**Target position entries:**
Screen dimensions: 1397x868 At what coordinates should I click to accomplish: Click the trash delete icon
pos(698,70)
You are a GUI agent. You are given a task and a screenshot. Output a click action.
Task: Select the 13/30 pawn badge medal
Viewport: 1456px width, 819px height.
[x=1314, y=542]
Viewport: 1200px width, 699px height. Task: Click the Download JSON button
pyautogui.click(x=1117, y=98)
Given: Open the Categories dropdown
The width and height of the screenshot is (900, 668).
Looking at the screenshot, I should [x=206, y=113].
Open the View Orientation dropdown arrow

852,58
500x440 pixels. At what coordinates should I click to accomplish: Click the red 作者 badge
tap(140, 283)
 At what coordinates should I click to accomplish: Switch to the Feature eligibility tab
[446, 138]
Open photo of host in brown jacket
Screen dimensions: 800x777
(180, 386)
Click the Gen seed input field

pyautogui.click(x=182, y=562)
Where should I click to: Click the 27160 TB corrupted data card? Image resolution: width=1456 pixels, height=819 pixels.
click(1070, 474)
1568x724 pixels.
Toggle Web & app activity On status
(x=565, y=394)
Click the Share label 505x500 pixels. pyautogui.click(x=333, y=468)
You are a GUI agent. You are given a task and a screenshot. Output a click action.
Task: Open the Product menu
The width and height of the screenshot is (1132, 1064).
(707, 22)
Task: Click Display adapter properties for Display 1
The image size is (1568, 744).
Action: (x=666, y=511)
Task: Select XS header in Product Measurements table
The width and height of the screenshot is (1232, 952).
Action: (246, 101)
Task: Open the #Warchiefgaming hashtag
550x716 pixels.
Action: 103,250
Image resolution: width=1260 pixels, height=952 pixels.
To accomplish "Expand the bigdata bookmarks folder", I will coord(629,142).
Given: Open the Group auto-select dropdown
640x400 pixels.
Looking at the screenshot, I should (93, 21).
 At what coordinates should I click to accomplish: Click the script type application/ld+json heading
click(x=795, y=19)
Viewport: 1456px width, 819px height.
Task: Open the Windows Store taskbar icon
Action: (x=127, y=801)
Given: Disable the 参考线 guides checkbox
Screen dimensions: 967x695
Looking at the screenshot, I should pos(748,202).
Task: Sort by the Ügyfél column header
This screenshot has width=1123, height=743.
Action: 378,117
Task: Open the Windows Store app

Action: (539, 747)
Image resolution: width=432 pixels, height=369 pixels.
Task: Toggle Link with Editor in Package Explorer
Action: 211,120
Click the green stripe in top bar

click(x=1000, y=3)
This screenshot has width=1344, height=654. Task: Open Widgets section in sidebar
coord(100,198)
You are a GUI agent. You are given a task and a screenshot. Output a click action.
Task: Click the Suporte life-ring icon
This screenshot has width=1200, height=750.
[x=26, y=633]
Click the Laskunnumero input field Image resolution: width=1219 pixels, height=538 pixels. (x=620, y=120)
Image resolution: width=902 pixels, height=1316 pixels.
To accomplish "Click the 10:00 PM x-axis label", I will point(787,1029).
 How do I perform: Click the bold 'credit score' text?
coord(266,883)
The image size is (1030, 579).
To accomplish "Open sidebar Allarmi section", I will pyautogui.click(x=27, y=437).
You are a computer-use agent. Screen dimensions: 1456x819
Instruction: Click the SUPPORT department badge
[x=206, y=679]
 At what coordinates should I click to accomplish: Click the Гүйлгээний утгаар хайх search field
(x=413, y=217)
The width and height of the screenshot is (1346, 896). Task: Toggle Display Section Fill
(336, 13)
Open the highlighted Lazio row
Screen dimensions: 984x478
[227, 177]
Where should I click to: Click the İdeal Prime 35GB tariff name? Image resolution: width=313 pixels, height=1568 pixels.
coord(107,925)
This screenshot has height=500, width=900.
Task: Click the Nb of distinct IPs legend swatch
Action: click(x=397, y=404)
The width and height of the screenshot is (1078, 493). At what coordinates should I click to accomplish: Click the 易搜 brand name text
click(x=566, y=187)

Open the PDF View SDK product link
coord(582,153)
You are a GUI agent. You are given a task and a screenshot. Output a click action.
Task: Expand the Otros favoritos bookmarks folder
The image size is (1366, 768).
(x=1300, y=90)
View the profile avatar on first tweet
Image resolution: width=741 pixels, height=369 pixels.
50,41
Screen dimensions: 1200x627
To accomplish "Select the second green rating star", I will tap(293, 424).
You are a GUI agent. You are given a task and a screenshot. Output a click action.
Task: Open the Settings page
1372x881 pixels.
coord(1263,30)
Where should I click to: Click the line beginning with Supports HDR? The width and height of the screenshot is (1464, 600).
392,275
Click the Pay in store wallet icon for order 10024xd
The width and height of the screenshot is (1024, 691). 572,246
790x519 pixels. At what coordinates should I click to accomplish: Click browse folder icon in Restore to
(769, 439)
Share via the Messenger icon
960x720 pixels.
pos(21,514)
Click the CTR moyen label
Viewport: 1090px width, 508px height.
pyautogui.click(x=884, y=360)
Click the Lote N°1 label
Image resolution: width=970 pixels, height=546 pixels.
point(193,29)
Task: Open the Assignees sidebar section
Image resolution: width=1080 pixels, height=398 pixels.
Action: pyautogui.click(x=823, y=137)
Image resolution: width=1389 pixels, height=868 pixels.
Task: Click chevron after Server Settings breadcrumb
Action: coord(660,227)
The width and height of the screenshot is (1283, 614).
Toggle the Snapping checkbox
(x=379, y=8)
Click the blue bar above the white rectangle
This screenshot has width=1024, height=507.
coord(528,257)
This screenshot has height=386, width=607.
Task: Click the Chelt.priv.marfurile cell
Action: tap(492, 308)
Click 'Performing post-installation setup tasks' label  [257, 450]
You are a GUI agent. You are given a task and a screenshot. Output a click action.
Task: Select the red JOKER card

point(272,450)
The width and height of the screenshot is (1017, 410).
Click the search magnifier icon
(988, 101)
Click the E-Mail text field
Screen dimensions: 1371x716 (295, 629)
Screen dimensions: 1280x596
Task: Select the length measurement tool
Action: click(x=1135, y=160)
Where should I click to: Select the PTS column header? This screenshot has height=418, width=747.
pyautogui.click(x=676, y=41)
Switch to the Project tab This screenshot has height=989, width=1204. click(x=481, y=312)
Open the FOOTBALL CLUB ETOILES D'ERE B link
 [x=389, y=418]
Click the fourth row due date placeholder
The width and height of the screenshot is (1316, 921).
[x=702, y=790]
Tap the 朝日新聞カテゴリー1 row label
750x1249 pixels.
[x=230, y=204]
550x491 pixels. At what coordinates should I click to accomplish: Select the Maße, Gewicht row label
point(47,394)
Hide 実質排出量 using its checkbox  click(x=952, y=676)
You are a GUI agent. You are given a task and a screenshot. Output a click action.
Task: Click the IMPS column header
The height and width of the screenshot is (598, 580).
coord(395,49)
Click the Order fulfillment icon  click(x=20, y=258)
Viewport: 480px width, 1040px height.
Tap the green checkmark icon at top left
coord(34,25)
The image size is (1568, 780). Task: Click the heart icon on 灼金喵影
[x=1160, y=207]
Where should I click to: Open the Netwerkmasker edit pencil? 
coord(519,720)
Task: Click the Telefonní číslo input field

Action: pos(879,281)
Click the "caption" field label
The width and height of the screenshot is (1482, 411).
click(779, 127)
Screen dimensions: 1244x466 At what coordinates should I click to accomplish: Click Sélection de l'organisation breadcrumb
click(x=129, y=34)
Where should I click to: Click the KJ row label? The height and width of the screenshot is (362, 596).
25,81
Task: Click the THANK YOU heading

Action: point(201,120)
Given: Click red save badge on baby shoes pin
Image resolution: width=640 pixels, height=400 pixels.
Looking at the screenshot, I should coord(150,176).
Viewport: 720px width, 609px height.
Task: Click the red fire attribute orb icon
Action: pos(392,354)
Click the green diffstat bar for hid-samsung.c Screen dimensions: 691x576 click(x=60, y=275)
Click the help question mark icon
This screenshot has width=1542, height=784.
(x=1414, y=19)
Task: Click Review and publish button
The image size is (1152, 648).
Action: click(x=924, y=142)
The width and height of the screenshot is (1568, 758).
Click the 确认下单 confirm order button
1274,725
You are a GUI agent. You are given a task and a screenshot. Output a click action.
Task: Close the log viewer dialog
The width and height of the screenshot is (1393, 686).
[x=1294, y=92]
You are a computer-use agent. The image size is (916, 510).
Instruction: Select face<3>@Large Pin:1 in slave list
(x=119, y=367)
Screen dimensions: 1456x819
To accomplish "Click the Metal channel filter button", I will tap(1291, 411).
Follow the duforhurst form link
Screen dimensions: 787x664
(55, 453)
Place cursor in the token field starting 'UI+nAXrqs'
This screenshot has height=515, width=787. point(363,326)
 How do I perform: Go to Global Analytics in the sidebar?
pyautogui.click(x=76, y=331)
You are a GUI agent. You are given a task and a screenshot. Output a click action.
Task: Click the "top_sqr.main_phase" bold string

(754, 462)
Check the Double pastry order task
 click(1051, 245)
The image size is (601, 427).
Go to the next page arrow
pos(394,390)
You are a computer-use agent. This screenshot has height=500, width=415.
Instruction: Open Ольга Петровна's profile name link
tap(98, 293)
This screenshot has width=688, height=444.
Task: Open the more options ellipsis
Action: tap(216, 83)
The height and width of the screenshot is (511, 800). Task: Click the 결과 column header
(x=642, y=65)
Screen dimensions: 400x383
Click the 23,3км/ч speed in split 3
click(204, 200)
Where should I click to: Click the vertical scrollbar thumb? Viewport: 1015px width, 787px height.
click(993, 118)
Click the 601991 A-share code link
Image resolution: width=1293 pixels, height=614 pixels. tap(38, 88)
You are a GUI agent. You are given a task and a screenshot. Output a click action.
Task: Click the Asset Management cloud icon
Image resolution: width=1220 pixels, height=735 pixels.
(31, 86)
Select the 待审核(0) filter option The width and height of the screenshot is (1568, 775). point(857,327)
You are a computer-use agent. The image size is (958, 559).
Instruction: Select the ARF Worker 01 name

**DO THIS:** Can you render the entries from the line with "Select the 待审核(0)" through the end of the entries as a Markdown table with columns Row and Content, leaving out any blank lines?

**RESPONSE TO THE TASK:**
| Row | Content |
|---|---|
| 1 | Select the 待审核(0) filter option The width and height of the screenshot is (1568, 775). point(857,327) |
| 2 | You are a computer-use agent. The image size is (958, 559). |
| 3 | Instruction: Select the ARF Worker 01 name |